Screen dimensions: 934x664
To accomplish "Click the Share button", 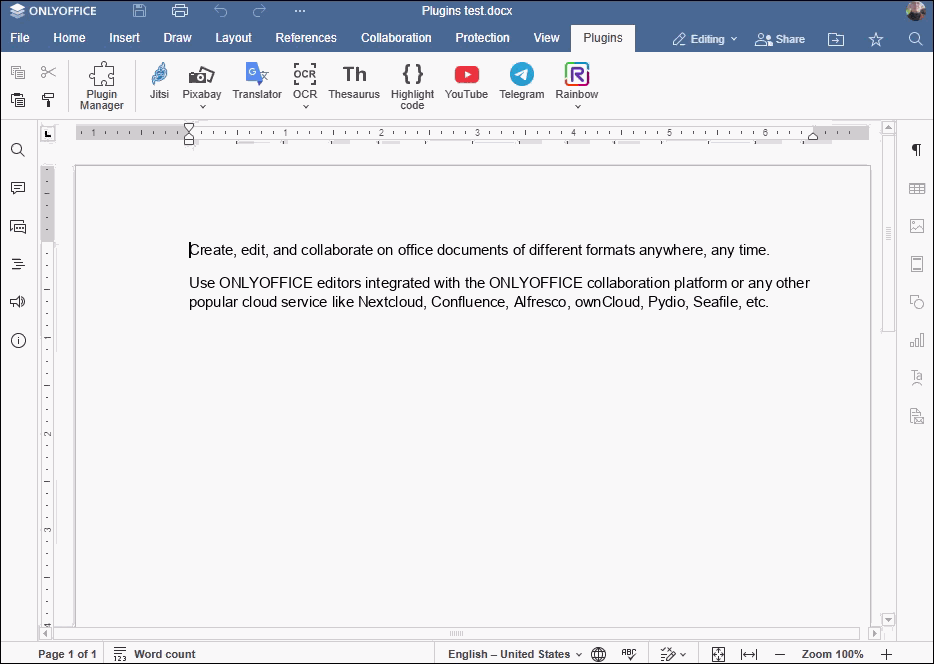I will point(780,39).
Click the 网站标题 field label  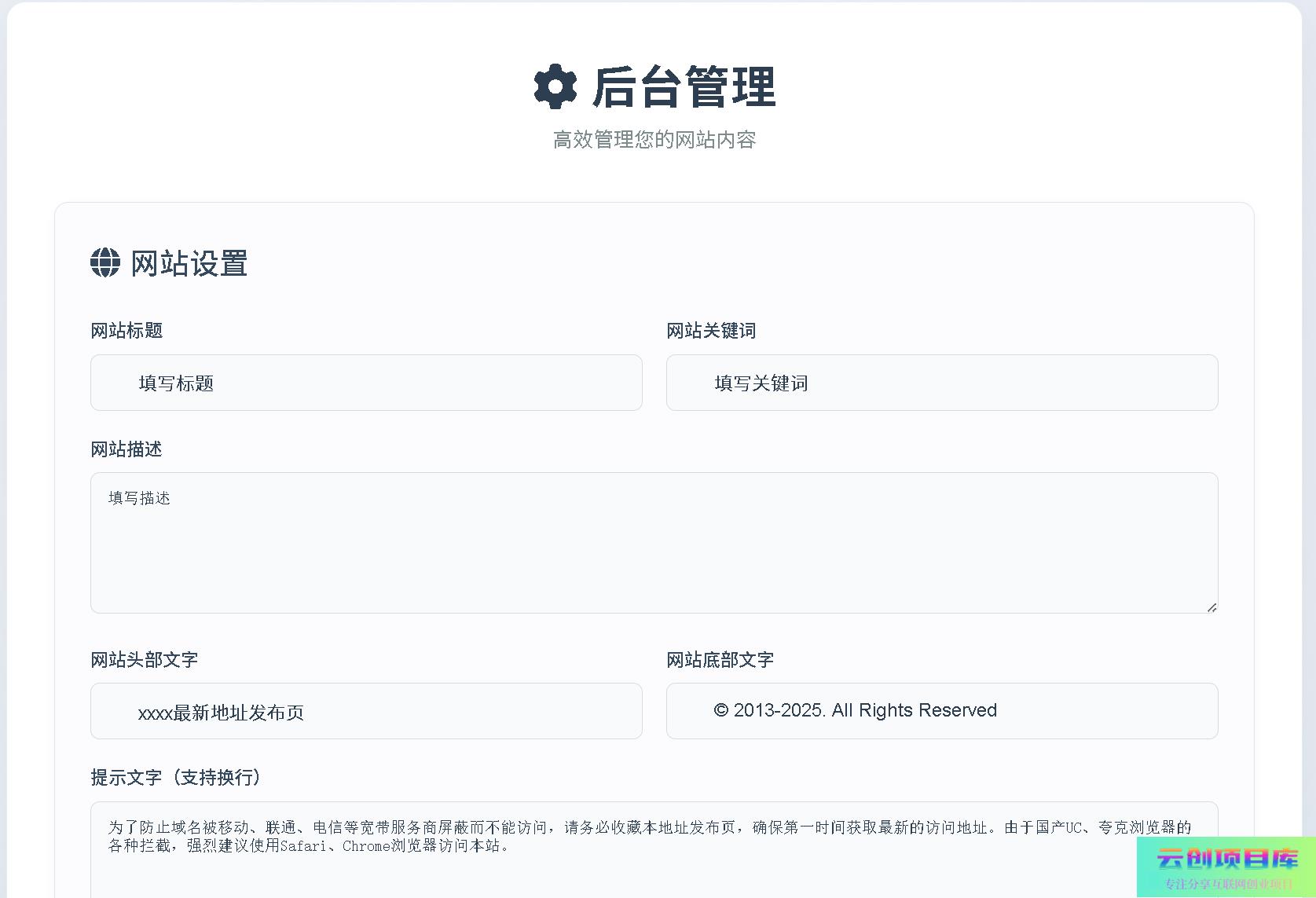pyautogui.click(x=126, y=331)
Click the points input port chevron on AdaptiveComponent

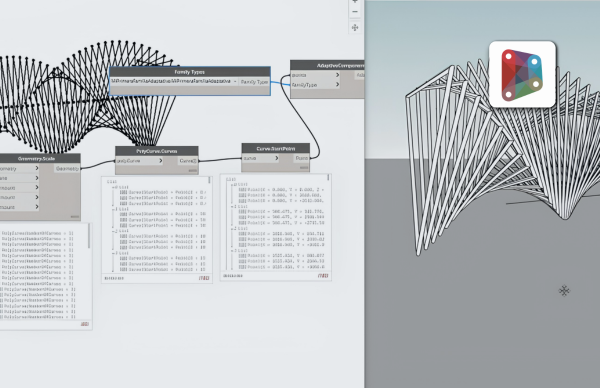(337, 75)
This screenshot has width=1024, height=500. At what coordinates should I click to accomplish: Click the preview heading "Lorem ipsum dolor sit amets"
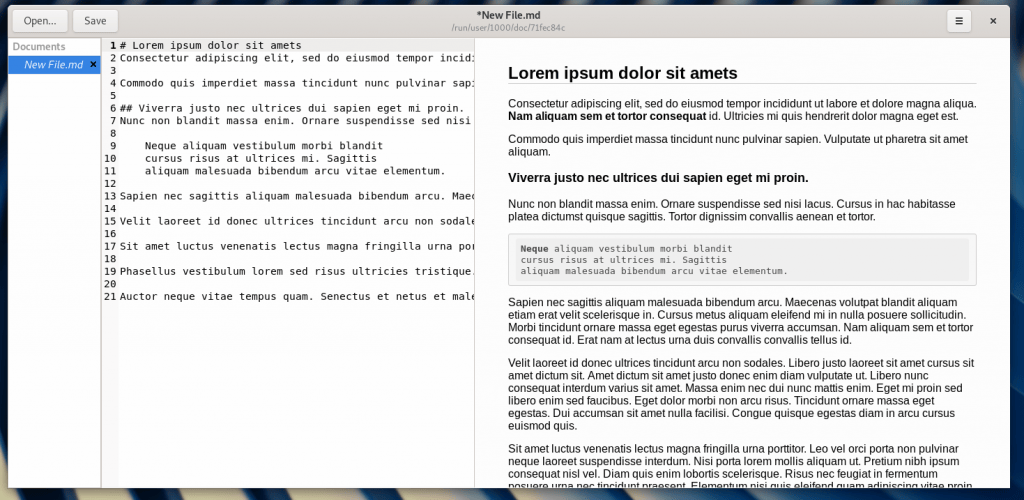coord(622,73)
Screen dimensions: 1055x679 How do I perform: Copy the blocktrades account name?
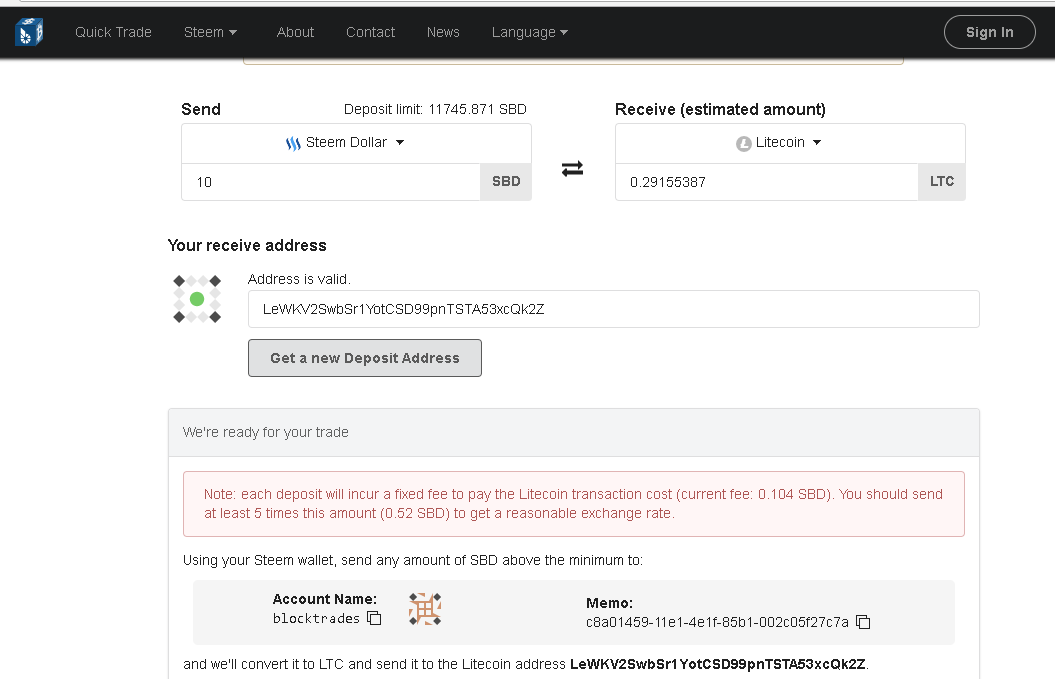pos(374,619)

****************

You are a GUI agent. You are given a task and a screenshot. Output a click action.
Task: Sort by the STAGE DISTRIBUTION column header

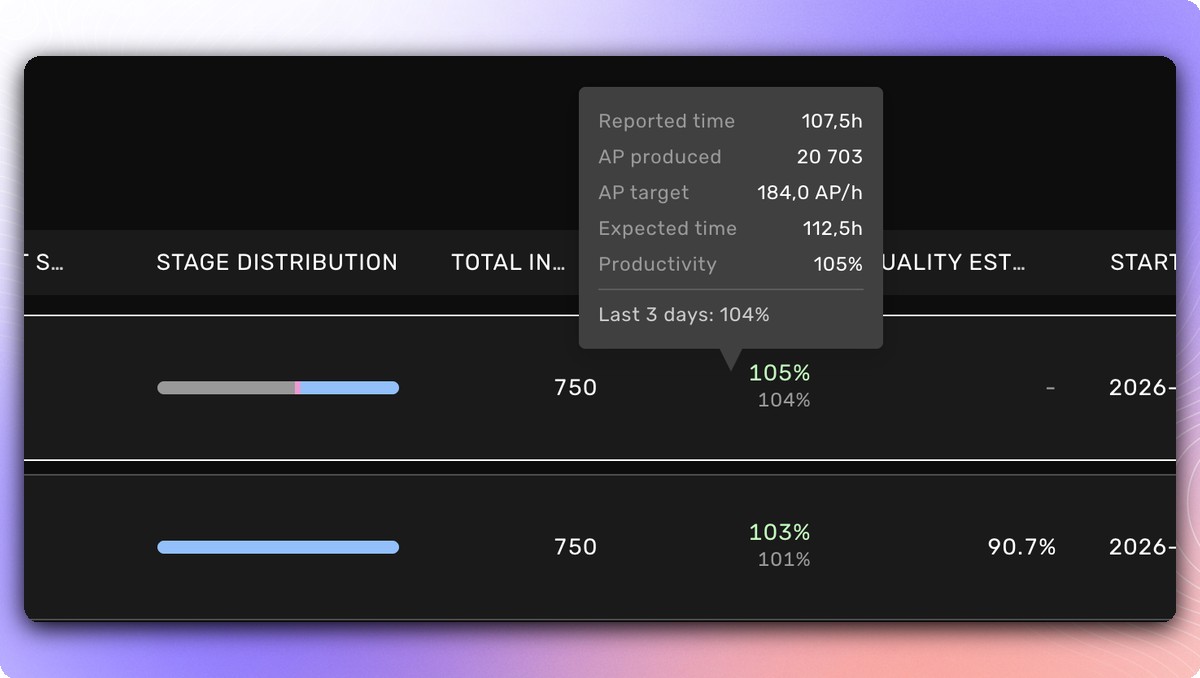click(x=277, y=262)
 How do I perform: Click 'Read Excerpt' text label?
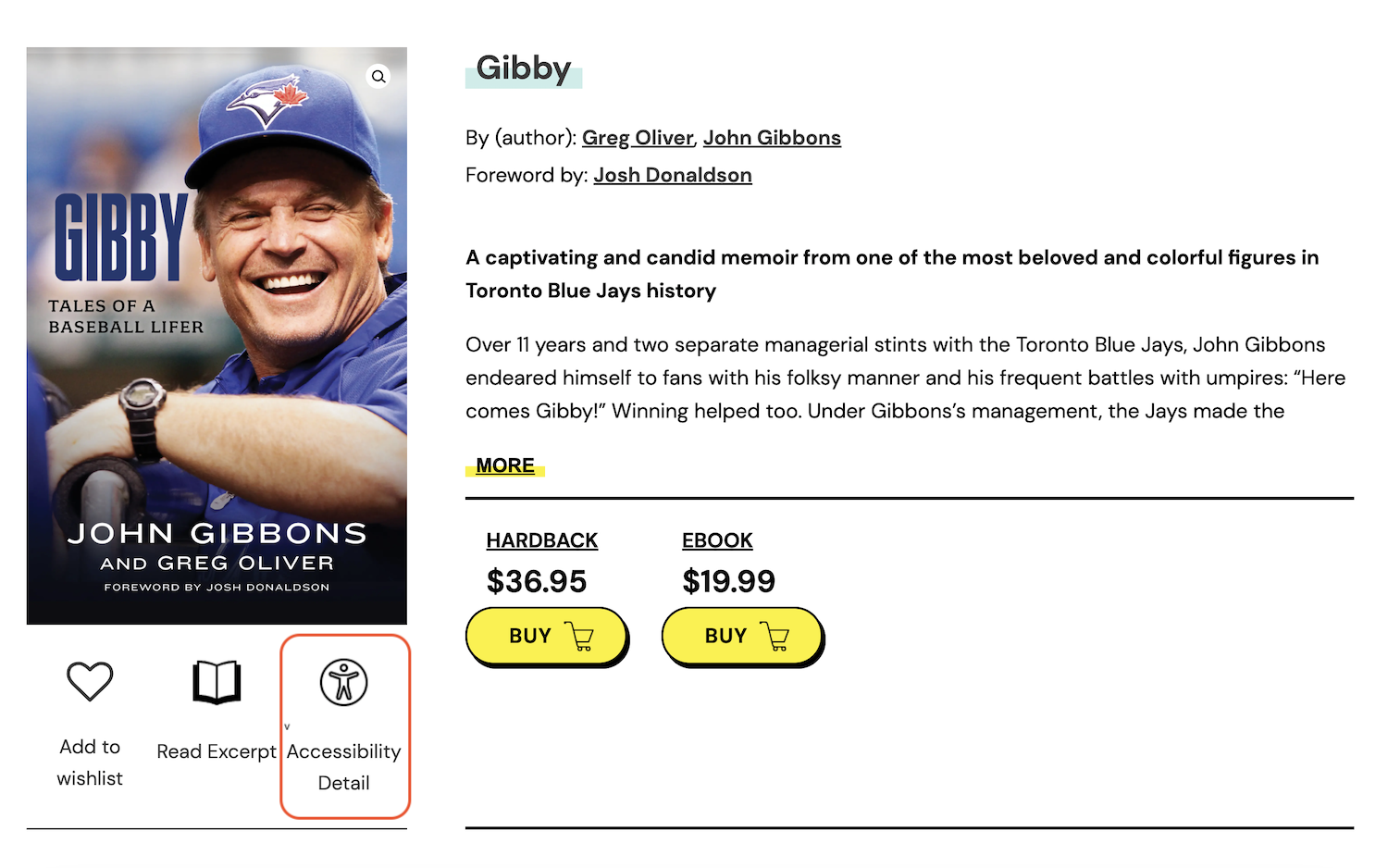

****************

What you should do — Transcribe, from the material above, the stretch starting at the line with "You are a GUI" and ending at the line with "How do I perform: Click", both included, exactly. Do not carry over pictures.

Finished exercise —
You are a GUI agent. You are given a task and a screenshot. Output a click action.
Task: Sort by the STAGE DISTRIBUTION column header

click(x=277, y=262)
 How do I perform: Click 'Read Excerpt' text label?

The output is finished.